The elder Harris died, leaving the business to his 16-year-old son John Henry, who expanded into other fields of retail. Over the years, the Harrises have run grocery stores in Jesup and Brunswick, cotton gins in Jesup, Sylvester and Cordele and a gin and feed mill in Patterson. Other businesses included Wayne Freezer Locker, a slaughterhouse where patrons rented freezer space to store their meat and vegetables from their garden.
“This was much easier than canning,” says Harris, the founder’s great grandson, who is now the company’s president.
Later, Harris’s father, Raymond, turned the freezer into a hardware store and lumberyard.

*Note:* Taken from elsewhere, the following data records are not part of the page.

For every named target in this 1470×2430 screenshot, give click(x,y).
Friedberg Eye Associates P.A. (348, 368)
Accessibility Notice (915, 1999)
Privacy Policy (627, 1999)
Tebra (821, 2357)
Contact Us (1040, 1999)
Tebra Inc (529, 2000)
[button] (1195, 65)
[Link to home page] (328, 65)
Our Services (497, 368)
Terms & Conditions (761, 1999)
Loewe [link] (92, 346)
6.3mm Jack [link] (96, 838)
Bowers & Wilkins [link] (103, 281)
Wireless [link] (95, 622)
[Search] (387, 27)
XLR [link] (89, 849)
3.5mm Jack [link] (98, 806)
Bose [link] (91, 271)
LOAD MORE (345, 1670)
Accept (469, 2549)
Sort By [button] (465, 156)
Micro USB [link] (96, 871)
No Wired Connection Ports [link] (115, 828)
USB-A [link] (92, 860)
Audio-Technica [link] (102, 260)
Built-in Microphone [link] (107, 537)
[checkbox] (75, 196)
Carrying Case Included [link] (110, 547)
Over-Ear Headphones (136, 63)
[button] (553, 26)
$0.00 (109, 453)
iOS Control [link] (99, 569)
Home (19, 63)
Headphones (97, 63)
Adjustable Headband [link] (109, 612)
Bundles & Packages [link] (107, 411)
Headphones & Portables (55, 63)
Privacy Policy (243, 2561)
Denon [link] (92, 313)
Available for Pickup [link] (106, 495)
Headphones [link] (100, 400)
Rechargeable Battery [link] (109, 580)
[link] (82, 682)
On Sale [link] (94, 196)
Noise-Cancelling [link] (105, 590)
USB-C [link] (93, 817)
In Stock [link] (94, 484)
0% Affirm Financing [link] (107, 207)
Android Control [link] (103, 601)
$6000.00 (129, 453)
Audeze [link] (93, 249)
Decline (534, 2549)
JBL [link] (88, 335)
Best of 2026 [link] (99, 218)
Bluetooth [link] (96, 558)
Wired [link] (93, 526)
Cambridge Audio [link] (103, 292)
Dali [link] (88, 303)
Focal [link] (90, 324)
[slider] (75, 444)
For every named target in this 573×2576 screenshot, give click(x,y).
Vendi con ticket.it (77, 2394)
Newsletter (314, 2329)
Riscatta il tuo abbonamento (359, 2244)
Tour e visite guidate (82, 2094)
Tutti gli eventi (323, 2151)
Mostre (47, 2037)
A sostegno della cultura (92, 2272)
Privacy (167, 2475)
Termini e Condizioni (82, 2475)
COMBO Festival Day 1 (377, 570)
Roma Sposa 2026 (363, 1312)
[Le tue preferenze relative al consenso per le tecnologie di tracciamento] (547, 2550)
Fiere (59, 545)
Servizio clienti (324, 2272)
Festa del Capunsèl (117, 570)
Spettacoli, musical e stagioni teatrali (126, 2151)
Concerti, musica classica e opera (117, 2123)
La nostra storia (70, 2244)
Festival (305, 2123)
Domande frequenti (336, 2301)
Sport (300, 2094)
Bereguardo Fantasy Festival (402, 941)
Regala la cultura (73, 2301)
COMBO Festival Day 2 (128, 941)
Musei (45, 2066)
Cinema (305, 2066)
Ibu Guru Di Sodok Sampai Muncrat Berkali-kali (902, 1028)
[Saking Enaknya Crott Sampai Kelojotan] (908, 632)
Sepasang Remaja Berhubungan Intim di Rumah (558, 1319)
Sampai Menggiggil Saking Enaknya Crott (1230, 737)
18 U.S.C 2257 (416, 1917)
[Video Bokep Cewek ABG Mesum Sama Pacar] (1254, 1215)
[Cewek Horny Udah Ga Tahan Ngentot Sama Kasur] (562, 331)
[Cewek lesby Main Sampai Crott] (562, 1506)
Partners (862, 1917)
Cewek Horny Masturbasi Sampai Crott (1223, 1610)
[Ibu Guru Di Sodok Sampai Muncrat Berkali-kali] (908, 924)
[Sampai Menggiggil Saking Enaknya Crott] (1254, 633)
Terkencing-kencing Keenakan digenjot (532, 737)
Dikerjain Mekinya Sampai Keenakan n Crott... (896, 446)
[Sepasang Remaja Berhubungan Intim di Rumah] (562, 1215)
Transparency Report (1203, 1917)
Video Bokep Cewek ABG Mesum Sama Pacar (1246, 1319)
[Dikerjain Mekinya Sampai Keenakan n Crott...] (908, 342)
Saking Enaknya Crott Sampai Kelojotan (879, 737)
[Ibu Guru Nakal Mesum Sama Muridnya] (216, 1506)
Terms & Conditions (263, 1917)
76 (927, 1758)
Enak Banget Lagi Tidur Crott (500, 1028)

He also opened a chain of steak restaurants with locations in Jesup, Valdosta, Moultrie and Naples, Fla.
The farm supply business closed during the drought and agribusiness crash of the early 1980s, and the restaurants were sold. “To this day our main focus is hardware, lumber and building materials, Harris says. “We have begun building rental apartments, and we continue to add to these endeavors as we move forward.”
Harris cites diversification as a main reason his family has stayed in business for so long. “There’s an art in knowing when to get into business, and there’s a greater art in knowing when to get out,” he says.
Other principles handed down through the generations include not letting the family business become a “haven for underachievers.” As a high school student, Harris was fired from the hardware store by the manager, who was not a relative, for refusing to work late and mop the floors. His father did not overturn the manager’s decision and instead told his son to learn something from the experience.
Over the years, the Harris family business extended credit to townspeople so they could tend their land, plant crops, feed the livestock and care for their children before the crops came in. “We’d give credit based on a signature,” Harris says.
But in the early 1980s, many farmers declared bankruptcy, leaving the farm supply business with more than $1 million in debt. “These farmers are not deadbeats,” Harris says. “They got caught in the tail end of an industry that’s gone.”
Raymond Harris could have declared bankruptcy, but taking the easy way out wasn’t his style, his son says.
Instead, the farm supply store closed and proceeds from the restaurants enabled the business to stay afloat while the company gradually absorbed the losses. Meanwhile, farmers who were able to avoid bankruptcy kept paying on their debt. “That humbled me to the genuine human nature of good people,” Harris says.
By the time Home Depot and Lowe’s came along, Harris ACE Hardware was focused on its commercial customers, such as the plumber who doesn’t have time to wait in line at a large store for a part.
The business now has three locations and generates some $13.5 million annually in sales while employing 50 people full-time, including Harris’s son, Colby, as assistant manager of the Hinesville store. Tim’s brother, Josh, is the company’s sale’s manager, and his brother-in-law, Wesley Wilder, and nephew, Jarred Wilder, are store managers.
Now the family is facing another downturn as the construction industry has slowed. Harris is undaunted, noting his location near the Georgia coast and Florida will ensure a steady stream of customers including government and maintenance workers. “Realizing that shift several years ago has allowed us to grow that part of our business,” he says. “The future for us is very, very bright.”